According to the article below on traditional medicines for AIDS, why does Montagnier consider traditional medicines the best solution for developing countries? Answer in one to three sentences.
======== Passage provided
Use of traditional medicines proposed to cure AIDS
By T. Sima Gunawan
CHIANG MAI, Thailand (JP): The prominent French researcher who discovered the AIDS virus encouraged participants at the International conference on AIDS to use traditional medicines and herbs to cure the deadly disease.
Luc Montagnier from Pasteur Institute of France suggested at a special lecture on AIDS in Asia and the Pacific that researchers look for any possible means to fight the disease, including the testing of traditional drugs, especially now that the situation has become critical.
"We have a very urgent problem to solve and we are in an emergency situation. So every way has to be explored as soon as possible," he said.
Montagnier believes that traditional medicines can best solve the problems faced by developing countries, where most patients cannot afford the expensive drugs needed to treat the HIV virus.
He also reminded them of the other damages the disease can cause to the immune system, brain and muscles.
He underlined that the testing should be conducted rationally and with intensive long-term laboratory experiments.
The World Health Organization estimates that by mid-1996, nearly 18 million adults and 1.5 million children will have been infected with HIV. The number of people with HIV in Africa is 11 million and in Asia the number is three million. It is expected that by the year of 2000, between 30 and 40 million will have been infected by the virus.
Even though the Asia-Pacific region currently accounts for only 16 percent of the world's HIV infections, there are indications that the epidemic is growing rapidly and dramatically in the region.
The WHO predicts that by the year 1997, the annual number of new HIV infections in Asia will exceed those in Africa.
Montagnier has been doing research at an AIDS center in Paris. A similar AIDS center will be opened in Ivory Coast, and there is a plan to open such centers in Thailand and the U.S. as well.
He said the centers are critical for their laboratories and clinics
Asked about the possibility of creating a vaccine to cure the disease, Montagnier laughed bitterly.
"I have been asked and given the answer many times. Sometimes I say before the year 2000 but maybe I am too optimistic. 2000 is a few years from now," he said.
He said that preparing a vaccine was a difficult process because of the mutability of the virus.
When Montagnier isolated the AIDS virus 12 years ago, he hadn't the slightest idea that there would be such a dramatic rise in the number of AIDS patients.
"We thought we might find some solutions within five or six years, not 15 or 20 years," he said, adding that he would concentrate on other illnesses such as cancer and brain disease after finishing his work on AIDS.
In another session, researchers from Beijing's Institute of Virology and the Institute of Medical Microbiology and Hygiene of Regensburg, Germany, announced the results of their joint study. The study, they hope, will give new hope to the prospects of finding an effective AIDS vaccine.
They said they are now preparing an experiment with human beings following successful evaluation in rodents and monkeys.
================
======== Dataset content
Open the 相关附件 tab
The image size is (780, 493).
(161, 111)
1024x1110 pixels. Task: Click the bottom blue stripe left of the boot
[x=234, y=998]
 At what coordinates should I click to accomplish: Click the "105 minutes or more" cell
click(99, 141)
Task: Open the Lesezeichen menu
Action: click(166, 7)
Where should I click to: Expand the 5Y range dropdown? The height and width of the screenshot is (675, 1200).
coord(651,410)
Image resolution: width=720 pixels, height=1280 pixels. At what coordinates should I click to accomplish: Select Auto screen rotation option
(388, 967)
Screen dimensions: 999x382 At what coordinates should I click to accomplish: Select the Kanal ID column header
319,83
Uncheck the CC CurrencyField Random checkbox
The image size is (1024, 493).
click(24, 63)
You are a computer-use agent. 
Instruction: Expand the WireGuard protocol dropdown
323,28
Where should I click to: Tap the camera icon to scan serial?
================
→ Result: Montagnier holds that in developing countries most patients cannot afford the expensive drugs needed to treat HIV. Traditional medicines can therefore best meet the problems those countries face.